◆ **LIST OF TASKS**
[A] According to the equipment financing article, what down payment does Associated Bank usually require for an equipment loan?
[B] Carry on the equipment financing article below, picking up right after its final sentence.

◆ **DOCUMENT**
----
The Huffington Post The Huffington Post 29/02/2016 NerdWallet

2016-02-27-1456535821-6035193-Equipmentfinancing.jpg © Provided by The Huffington Post 2016-02-27-1456535821-6035193-Equipmentfinancing.jpg

By Emily Starbuck Crone

At some point, most small businesses have to spring for new equipment, but it can be hard to afford such purchases outright -- and even if it's possible, it may not be wise to drain your cash reserves.

Equipment financing is one way businesses of all sizes get the equipment they need. Of U.S. businesses, 72% use some form of financing to obtain equipment, according to the Equipment Leasing and Finance Association.

There are two main financing options -- loans and equipment leases. Before you decide, here are a few points to consider:

1. Your cash flow

Equipment leasing -- in which you essentially rent equipment from the owner or a third party -- usually requires lower monthly payments than a loan, says William G. Sutton, president and CEO of the Equipment Leasing and Finance Association. And it doesn't require a down payment, as is often needed for a loan.

Loans can cost more than leasing, and small businesses typically aren't sitting around with a lot of excess capital, says Chris J. O'Brien, senior vice president and credit manager of Associated Bank.

O'Brien says his bank usually requires the borrower to make a 20% down payment for an equipment loan. The smaller the company, the more precious its capital, O'Brien says. With leasing, he says, businesses can "keep capital available for other initiatives in the business or for emergencies."

Leases, however, are not without risk, notes James Schallheim, finance professor at the University of Utah and author of "Lease or Buy?" As with borrowing, you're taking on a fixed financial obligation.

If you can obtain bank credit to buy equipment outright, he adds, it's probably cheaper in the long run than leasing. There are perks to leasing, however, such as avoiding getting stuck with outdated equipment and, in some lease types, receiving free maintenance.

2. Your assets

Although creditors typically require a 20% down payment on equipment loans, O'Brien says businesses with ample assets or equity may not need to put down as much money -- or any. In some cases, he says, a company may have excess value in its inventory or receivables that is sitting, underutilized, on its balance sheet.

"If they came to us and said, 'I have $1 million of inventory and receivables and want to buy a $500,000 piece of equipment,' we say we'll take a security interest in the assets of the company including the new piece of equipment," O'Brien explains. This means your assets become legal collateral for the loan.
----
◆ **EXCERPTED DATA**
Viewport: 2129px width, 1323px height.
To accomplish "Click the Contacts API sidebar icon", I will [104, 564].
----
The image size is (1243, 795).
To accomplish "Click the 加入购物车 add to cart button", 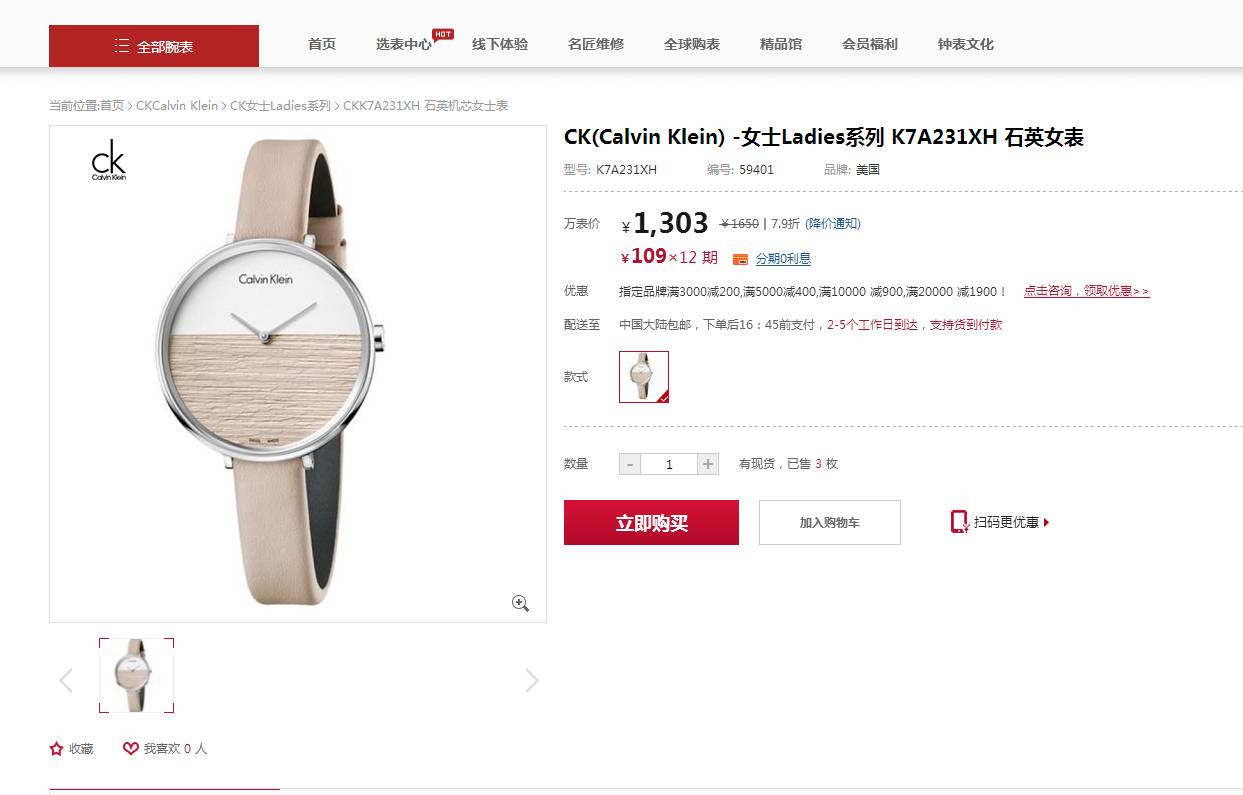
----
◆ **IN RESPONSE**
[A] A 20% down payment.

[B]
3. Your credit

If you want a traditional term loan to buy the equipment outright, your credit needs to be solid, especially if you want a loan from a bank or credit union. Credit not so hot? The equipment-leasing industry is "a ready market for small companies that can't otherwise get credit," Schallheim says.

Companies that specialize in equipment may have more lenient credit standards than traditional financial institutions, O'Brien says. "Their credit screening is different than a traditional commercial bank, "because they have a high level of comfort that if you don't pay, they can go get that piece of equipment and sell it and get the proceeds back."

If you prefer to obtain equipment using a loan but have less-than-stellar credit, you could turn to online alternative lenders. These lenders may have less rigorous credit criteria than financial institutions, but the annual percentage rates for their products may be higher.

4. Your industry

Equipment financing is ideal for businesses that need large amounts of expensive equipment to operate, Schallheim says. For such businesses, leases are often superior to loans, since taking out such significant loans could quickly exhaust your borrowing capacity, he says.

This applies to the transportation industry, such as those businesses using railroad, trucking, trailer and marine equipment, Schallheim says. Farms, restaurants and high-tech businesses also often need large amounts of expensive equipment. If you're in one of these industries that relies heavily on equipment, leasing may be preferable to taking out large loans.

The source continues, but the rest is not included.